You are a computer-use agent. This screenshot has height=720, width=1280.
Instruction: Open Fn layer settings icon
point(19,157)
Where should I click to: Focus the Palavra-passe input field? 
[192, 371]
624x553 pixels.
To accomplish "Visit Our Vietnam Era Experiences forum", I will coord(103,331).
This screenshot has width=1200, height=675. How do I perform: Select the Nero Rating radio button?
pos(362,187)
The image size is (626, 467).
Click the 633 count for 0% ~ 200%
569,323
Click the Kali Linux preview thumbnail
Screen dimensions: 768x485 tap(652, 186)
━━━
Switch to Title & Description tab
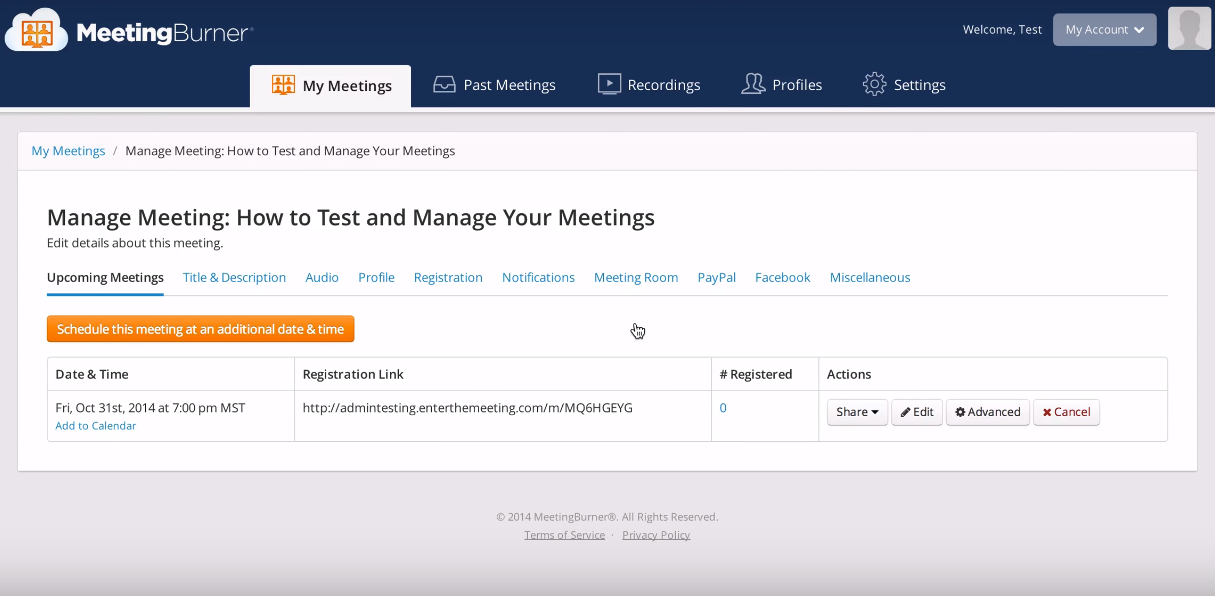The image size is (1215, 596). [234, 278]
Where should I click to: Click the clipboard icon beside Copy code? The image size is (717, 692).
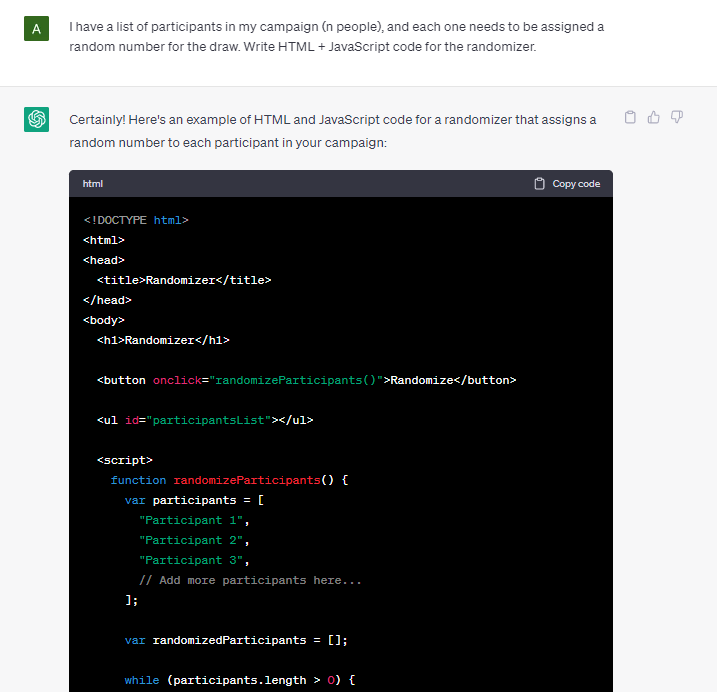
━━━
Retype only the lines above from the one with "Switch to Title & Description tab" through the one with "Where should I click to: Click", exactly and with both ends. Images stay out.

§ **Result**:
Switch to Title & Description tab
The image size is (1215, 596). [234, 278]
Where should I click to: Click the clipboard icon beside Copy code? The image size is (717, 692).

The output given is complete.